** TASK INSTRUCTIONS **
When you come to the line with "Open Android recent", begin repeating; continue exactly through the final line of the records and include nothing from before.

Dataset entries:
- Opening Delimiter -

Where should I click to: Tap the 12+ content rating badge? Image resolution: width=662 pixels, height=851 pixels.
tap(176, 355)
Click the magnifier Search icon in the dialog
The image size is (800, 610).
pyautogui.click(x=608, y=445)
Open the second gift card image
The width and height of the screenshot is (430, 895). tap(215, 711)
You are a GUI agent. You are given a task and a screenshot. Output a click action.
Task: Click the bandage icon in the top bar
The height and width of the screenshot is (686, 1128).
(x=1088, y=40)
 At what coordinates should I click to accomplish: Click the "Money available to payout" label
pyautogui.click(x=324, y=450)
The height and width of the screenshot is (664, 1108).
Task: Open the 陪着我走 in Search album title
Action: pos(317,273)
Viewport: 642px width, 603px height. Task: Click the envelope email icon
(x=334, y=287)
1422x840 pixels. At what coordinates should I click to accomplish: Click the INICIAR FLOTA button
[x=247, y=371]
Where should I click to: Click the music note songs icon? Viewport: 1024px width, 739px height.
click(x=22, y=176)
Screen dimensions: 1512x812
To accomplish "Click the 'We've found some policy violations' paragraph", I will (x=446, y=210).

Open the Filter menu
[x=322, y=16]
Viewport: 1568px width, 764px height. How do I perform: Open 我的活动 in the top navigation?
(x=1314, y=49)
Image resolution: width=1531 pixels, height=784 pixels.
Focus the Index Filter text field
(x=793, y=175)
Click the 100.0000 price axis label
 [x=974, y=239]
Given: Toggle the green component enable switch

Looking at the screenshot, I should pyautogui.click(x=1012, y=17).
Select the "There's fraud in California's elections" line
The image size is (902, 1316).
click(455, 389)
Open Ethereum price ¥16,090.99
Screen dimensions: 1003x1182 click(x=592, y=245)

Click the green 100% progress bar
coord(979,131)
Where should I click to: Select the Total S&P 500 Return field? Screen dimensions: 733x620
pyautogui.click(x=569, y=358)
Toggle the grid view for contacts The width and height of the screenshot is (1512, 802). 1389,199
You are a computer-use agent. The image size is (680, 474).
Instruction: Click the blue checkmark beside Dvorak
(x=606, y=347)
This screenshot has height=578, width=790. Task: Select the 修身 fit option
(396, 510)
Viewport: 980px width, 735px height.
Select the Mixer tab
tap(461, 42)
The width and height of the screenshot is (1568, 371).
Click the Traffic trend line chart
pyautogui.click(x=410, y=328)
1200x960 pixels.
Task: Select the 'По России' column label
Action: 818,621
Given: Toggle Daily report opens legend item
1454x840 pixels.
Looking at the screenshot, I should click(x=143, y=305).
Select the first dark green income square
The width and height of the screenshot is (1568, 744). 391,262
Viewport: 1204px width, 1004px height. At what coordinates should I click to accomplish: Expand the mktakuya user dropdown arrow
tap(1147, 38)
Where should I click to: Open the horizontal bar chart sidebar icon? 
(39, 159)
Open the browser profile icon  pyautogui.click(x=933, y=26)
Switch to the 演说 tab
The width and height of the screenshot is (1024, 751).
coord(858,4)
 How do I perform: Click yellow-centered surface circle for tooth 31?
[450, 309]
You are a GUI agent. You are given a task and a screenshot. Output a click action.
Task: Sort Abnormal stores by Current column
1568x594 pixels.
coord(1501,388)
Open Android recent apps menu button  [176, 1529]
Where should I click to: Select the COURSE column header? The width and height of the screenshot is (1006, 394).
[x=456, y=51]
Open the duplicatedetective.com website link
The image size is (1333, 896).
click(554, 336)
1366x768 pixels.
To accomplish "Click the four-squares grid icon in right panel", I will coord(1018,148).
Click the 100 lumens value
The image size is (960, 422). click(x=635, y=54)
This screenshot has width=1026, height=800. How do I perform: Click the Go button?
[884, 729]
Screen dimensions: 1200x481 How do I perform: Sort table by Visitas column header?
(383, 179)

- Closing Delimiter -

** ANSWER FOR THE TASK **
Open Android recent apps menu button  [176, 1529]
Where should I click to: Select the COURSE column header? The width and height of the screenshot is (1006, 394).
[x=456, y=51]
Open the duplicatedetective.com website link
The image size is (1333, 896).
click(554, 336)
1366x768 pixels.
To accomplish "Click the four-squares grid icon in right panel", I will coord(1018,148).
Click the 100 lumens value
The image size is (960, 422). click(x=635, y=54)
This screenshot has width=1026, height=800. How do I perform: Click the Go button?
[884, 729]
Screen dimensions: 1200x481 How do I perform: Sort table by Visitas column header?
(383, 179)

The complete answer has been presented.